The co-edited collection
The Spam Book: On Viruses, Porn, and Other Anomalies from the Dark Side of Digital Culture was published by Hampton Press (2009), and
Media Archaeology came out with University of California Press ( 2011). The work on media archaeology was continued in Parikka's 2012 monograph
What is Media Archaeology? In 2013 he edited collection of
Wolfgang Ernst-writings,
Digital Memory and the Archive. Parikka also wrote the short booklet,
The Anthrobscene (2014).
Parikka's articles have been published in a range of leading journals including
Theory, Culture & Society,
Angelaki,
CTheory,
Leonardo,
Parallax,
Postmodern Culture,
Media History,
Game Studies and
Fibreculture, as well as in several Finnish journals and books.

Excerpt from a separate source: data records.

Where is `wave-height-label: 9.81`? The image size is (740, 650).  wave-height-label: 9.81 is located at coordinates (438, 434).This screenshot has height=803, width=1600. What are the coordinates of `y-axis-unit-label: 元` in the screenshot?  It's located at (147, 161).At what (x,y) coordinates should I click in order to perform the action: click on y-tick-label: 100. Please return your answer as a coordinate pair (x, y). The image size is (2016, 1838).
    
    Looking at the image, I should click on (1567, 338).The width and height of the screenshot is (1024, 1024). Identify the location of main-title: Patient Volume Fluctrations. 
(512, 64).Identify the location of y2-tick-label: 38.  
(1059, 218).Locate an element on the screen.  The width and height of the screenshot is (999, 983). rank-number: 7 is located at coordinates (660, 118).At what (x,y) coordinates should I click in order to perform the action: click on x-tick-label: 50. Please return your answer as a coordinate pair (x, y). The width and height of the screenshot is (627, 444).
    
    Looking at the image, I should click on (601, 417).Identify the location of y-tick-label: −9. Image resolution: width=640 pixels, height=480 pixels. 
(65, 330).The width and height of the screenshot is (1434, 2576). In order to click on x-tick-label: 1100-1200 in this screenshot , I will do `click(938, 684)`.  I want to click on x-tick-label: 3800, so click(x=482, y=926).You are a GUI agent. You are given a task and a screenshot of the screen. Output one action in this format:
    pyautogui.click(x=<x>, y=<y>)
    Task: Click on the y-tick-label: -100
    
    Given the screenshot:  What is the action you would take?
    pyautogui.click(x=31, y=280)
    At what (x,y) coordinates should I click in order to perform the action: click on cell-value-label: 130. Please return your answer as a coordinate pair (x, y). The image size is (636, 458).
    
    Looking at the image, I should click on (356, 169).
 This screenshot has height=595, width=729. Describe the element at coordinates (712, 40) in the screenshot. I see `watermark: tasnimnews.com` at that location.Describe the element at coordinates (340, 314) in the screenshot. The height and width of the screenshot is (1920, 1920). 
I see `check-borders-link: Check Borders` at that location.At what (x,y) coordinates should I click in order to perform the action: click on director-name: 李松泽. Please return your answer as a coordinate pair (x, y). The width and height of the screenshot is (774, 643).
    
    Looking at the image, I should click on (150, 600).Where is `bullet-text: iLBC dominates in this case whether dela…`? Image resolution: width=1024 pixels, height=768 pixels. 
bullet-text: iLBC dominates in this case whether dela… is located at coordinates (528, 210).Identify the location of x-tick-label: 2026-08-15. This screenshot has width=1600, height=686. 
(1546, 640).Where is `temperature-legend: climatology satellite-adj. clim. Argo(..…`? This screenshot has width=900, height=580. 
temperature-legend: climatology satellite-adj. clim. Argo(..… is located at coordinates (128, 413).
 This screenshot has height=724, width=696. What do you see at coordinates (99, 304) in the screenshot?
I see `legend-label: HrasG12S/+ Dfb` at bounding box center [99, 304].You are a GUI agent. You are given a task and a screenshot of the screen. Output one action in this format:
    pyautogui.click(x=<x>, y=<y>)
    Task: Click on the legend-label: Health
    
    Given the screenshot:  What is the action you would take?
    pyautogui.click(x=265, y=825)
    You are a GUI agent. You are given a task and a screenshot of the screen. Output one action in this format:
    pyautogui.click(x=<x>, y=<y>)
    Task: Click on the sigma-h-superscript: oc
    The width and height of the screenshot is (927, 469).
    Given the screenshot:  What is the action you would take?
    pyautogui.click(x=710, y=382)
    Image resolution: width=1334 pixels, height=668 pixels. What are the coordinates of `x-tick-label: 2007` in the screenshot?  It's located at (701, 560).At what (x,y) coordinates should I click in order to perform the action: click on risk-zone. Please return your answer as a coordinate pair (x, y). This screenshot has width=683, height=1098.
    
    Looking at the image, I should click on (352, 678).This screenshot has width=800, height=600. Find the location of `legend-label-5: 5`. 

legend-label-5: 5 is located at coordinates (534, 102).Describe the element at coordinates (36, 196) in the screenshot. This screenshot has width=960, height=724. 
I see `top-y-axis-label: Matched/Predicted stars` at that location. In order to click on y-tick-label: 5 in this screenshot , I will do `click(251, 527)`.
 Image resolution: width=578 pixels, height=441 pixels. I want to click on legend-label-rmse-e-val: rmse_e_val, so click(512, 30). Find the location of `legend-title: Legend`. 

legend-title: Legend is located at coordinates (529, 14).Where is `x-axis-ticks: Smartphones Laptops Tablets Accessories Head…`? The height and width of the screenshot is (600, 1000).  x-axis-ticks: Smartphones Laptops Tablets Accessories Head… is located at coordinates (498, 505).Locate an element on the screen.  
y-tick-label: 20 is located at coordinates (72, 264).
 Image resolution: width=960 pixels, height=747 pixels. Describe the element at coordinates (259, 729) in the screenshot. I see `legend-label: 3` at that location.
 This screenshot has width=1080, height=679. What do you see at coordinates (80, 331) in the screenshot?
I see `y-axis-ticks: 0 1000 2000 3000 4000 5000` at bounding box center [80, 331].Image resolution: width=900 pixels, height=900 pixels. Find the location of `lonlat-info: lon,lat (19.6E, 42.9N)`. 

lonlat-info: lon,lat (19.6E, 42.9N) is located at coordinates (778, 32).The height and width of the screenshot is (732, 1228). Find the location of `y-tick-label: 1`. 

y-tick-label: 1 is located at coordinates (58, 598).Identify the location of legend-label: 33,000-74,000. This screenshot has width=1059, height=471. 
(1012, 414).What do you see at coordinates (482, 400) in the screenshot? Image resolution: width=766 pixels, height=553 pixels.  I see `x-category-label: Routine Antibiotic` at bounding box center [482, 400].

In addition to English and Finnish, his texts have been published in Portuguese, Spanish, French, Polish, traditional Chinese, Catalan, German, Greek and Indonesian.
Parikka is a frequent speaker at international universities as well as media, arts and critical theory festivals, and he has delivered invited talks at various universities including in Berlin, Melbourne, Toronto, California, Istanbul, Barcelona, London, Oslo, Amsterdam and Helsinki. Parikka has delivered keynotes at several events including Canadian Communication Association Annual Conference (2012).